▶ [Record extracts]:
Start of Block
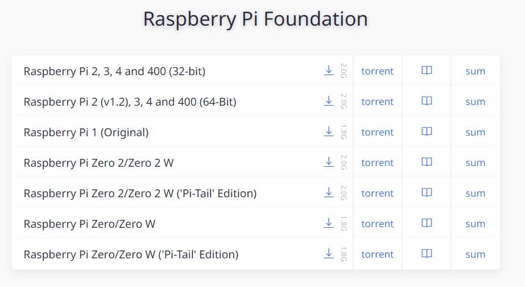525x287 pixels.
Task: Open documentation for Raspberry Pi 1 (Original)
Action: tap(427, 131)
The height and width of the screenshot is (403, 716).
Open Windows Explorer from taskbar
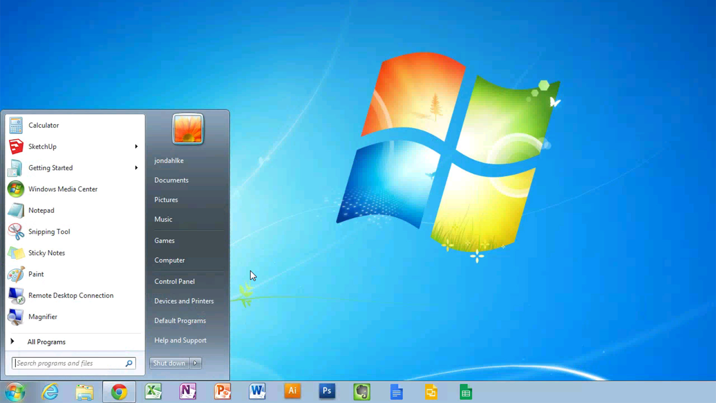coord(84,392)
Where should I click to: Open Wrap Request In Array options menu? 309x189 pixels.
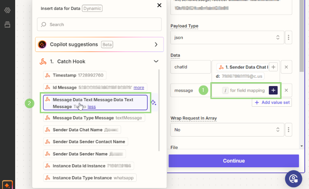[288, 129]
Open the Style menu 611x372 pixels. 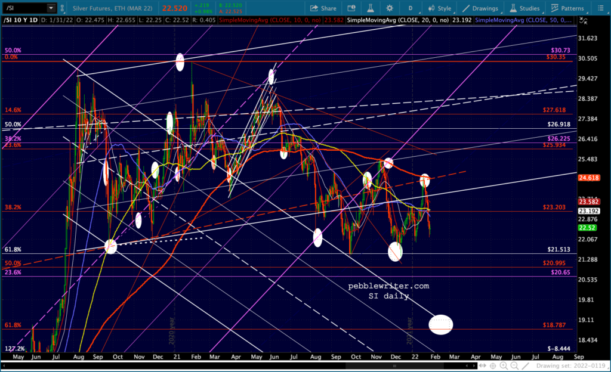[440, 8]
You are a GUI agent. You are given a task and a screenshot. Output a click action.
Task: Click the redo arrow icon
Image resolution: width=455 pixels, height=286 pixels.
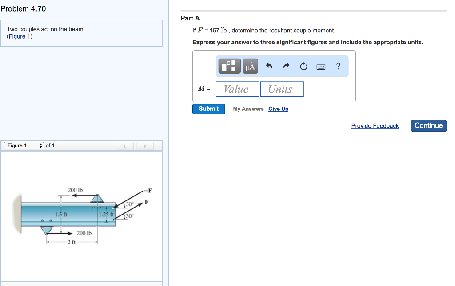[286, 66]
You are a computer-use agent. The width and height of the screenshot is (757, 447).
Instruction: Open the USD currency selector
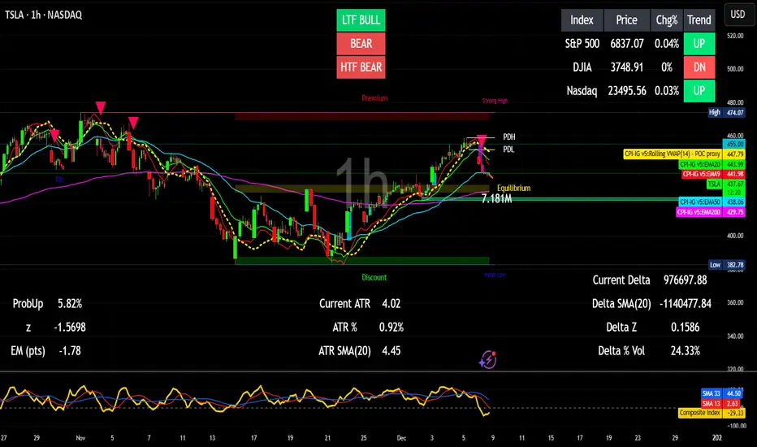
End of Block
▶ [Action item]: Give the number of lines in the data that contain the word "screenshot", and add no other text.

▶ [Solution for this task]: 3